O desejo da carne é algo incompreensível e impossível de se expressar através de palavras, músicas, livros e poesias. Está muito mais além da nossa compreensão e entendimento, sendo algo tão forte, capaz de arder como fogo ao mesmo tempo sutilmente como já dizia o ilustre - poema de Luíz Vaz de Camões. A paixão nos penetra agilmente de forma veloz e desenfreada, acesa por uma vontade lasciva e luxuriosa por dentro, podendo levar a uma loucura desesperadora, na ânsia de satisfazer uma incontrolável vontade carnal. É um sentimento tão profundo e inimaginável, que muitas pessoas pagam caro com suas vidas, dominadas ou atingidas por demônios ao invés de cúpidos (vamos dizer), por paixões avassaladoras que costumam culminar em tristes finais (na perdida esperança de encontrar paz em outra vida). Aí, há uma batalha interna violenta trazendo dor e angustia para essas pobres almas, incapazes de matarem a paixão que nutrem por dentro, abalando suas estruturas psicológicas, ficando em estado de insalubridade, insânia e principalmente a perca da sanidade. Muitos sem auxilio ou alguém para confortá-los, se desiludem da vida (Isso em ambos os sexos), e partem para um torpor ou pior: um flerte fatal. Neste trabalho surpresa do diretor Abdellatif Kechiche, que tem levado milhares de pessoas aos cinemas nas ultimas semanas, chamou a atenção do mundo nos mostrando sua leitura íntima de um olhar diferente justamente por tratar de um assunto comum em nossas vidas, de maneira tão radical e tocante.
O que eu mais gosto no cinema alternativo é a simplicidade dos fatos narrados e como as histórias são contadas.
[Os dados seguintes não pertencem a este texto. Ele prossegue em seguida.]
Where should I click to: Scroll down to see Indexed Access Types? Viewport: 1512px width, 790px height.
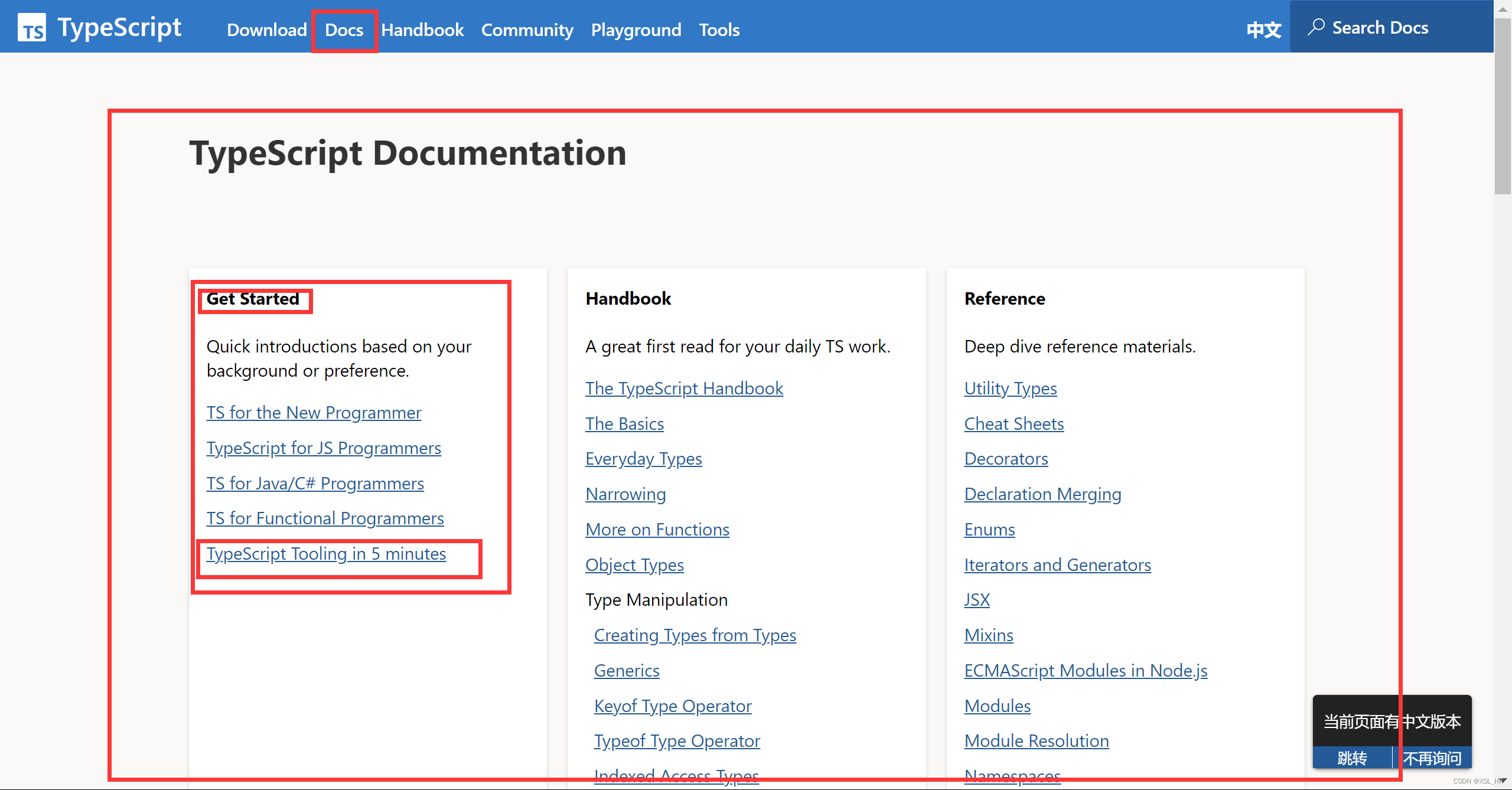pos(678,774)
Acho muito interessante o trabalho com atores e atrizes desconhecidos (acredito que eles causam maior impacto ao público), do que as celebridades de Hollywood, pois as cenas são mais limitadas impossibilitando-os de aprofundar a fundo o personagem às vezes... Com suas frescuragens (claro que isso não se aplica à todos). Em “A Cor Azul é Mais forte”, vemos claramente através dos olhares de Adèle e Emma, a forte ligação que uma exerce sobre a outra. Isso Chama bastante atenção pelas cenas de sexo explicito (raramente proporcionadas a nós), conduzidas sem pudor, sem medo das reações, da sociedade e das criticas negativas. Fica então claro e escancarado o convite que Kechiche nos faz, a uma reflexão de que não entendemos nada sobre o amor e suas ambigüidades.
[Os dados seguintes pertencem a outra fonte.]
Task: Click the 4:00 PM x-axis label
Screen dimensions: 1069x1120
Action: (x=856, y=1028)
Adèle é uma linda jovem que ainda não se descobriu definitivamente. Suas verdadeiras vontades e ansiedades ainda não foram descobertas por completo (dá para ver em seu olhar a duvida disso); ela conhece Thomas, um rapaz de boa aparência na faculdade sob influência das amigas. Logo em seguida, eles começam um romance casual: a primeira cena de sexo que serviu como prelúdio para o que viria entre as duas protagonistas, se percebe bem um pouco a penetração de Thomas com ela, mas seria café pequeno aos minutos seguintes servindo como uma espécie de preparação. Apesar do bom romance entre os dois... Ela sente que há uma lacuna ainda não preenchida na sua vida sexual e sem saber exatamente o que fazer para saciar seus anseios; ela termina com o jovem rapaz por não se sentir completa. Os dias se seguem.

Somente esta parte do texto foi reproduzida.